Wednesday, August 27, 2014

Does Race Still Matter In Sports?


When it comes to sports, I'd rather play than watch.
Except for the Little League World Series.
The LLWS is sportsmanship at it's purist and best.
The LLWS exhibits the work ethic, emotion, poise and class to which professional athletes can only aspire.
The LLWS is ... fun.



This year's American finals had four of the five teams I had my eye on during the regional qualifiers. (Lake Charles, Louisiana was eliminated earlier in the tournament.)
Philly had a girl pitching, Nevada was repping the West, Pearland was from my newly adopted home state and Chicago had an all-Black team.

But in this post-racial world with Obama being the POTUS, Hip-Hop being accepted as a valid musical genre, racial slurs and/or comments no longer being acceptable speech by team owners (At least not in public - or if being recorded.), and all - why would I like a team just because they are all-Black?

I sucked at baseball.
I couldn't hit,
 and fielding was boring.
I liked the movie, "The Sandlot".
Maybe that's why I followed Chicago in this year's tournament.
Maybe these kids brought to mind the patchwork of regular kids from that movie who squared off against the more affluent kids and won.
Maybe I like people and teams who succeed where they are not expected to. (Think; Jeremy Lin)
Maybe I like the underdog.
In all honesty, maybe I like the all=Black team because I am Black.


  

2 comments:

BigmacInPittsburgh said...

I too enjoyed the series this year,but heard an interesting ideal while ESPN and the Little League Association are raking in millions of dollars,why not create monetary rewards for the players,I felt like these kids are being pimped!
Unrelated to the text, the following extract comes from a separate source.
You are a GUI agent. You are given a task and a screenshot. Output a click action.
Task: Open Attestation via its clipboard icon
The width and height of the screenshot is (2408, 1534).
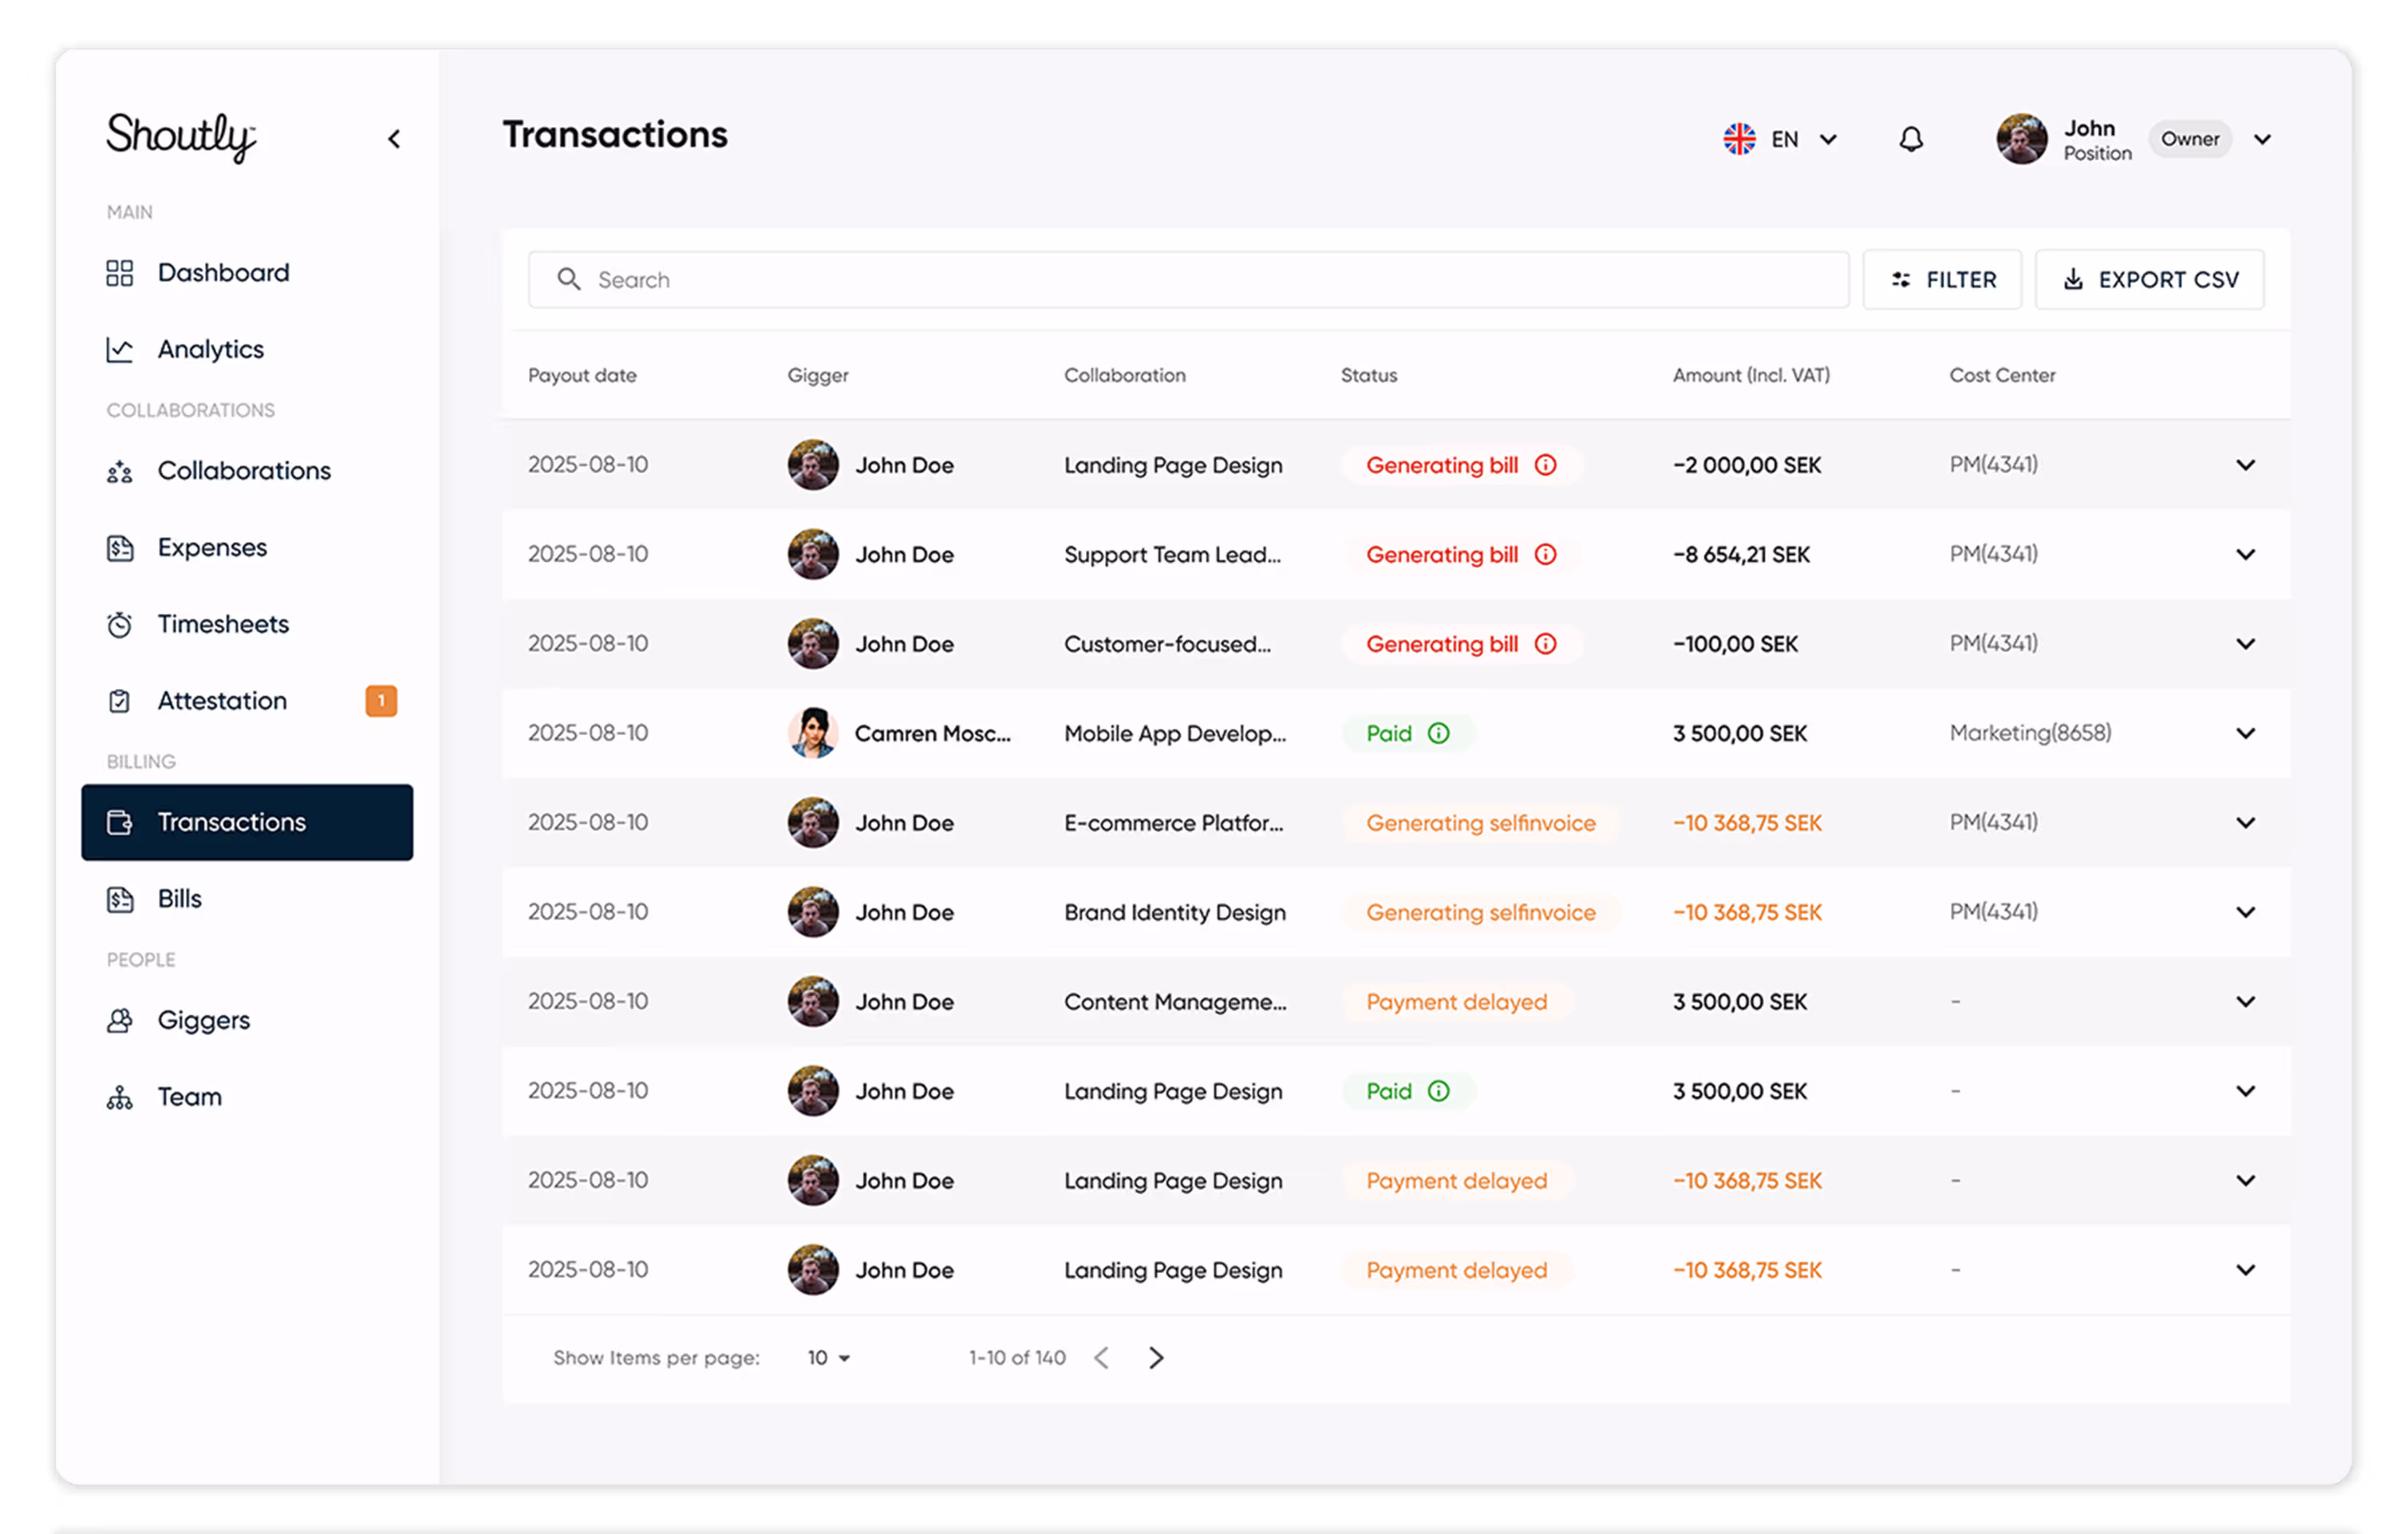(x=119, y=700)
Constructive Feedback said...

My Dear Friend UBJ:

Had you substituted "Nationality" for "Race" would it have made a difference?

South Korea won the championship series.
Had Mo'ne Davis from the Dragons been a "Hispanic female" or some of the stars from "Jackie Robinson" been dispersed on an integrated team from the United States and they did battle with South Korea, China, Cuba and Germany - would the euphoria over this American talent on the world stage been any different?

The US Olympic team has this diversity - only a few years separate them from these little league players. Beyond the pride in seeing a "Black female gymnast" (Gabby Douglass) take the top prize as "The First Black Female......" did you see any racial stratification in America's support for its own athletic heroes?